• _Short exercise_:
Express the records that begin with the line containing "Click START in the open tabs dialog" and end with the line containing "At what coordinates", both included, as a numbered list with one line per item and no blank lines.

• _Data excerpts_:
--- --- ---
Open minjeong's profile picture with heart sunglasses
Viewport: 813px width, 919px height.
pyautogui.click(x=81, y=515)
--- --- ---
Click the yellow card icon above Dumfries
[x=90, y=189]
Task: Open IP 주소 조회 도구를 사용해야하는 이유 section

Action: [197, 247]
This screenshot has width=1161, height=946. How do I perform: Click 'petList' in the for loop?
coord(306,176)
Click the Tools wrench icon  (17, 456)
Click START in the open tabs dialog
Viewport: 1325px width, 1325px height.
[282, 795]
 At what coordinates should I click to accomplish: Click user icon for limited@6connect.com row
--- --- ---
• _Response_:
1. Click START in the open tabs dialog
2. Viewport: 1325px width, 1325px height.
3. [282, 795]
4.  At what coordinates should I click to accomplish: Click user icon for limited@6connect.com row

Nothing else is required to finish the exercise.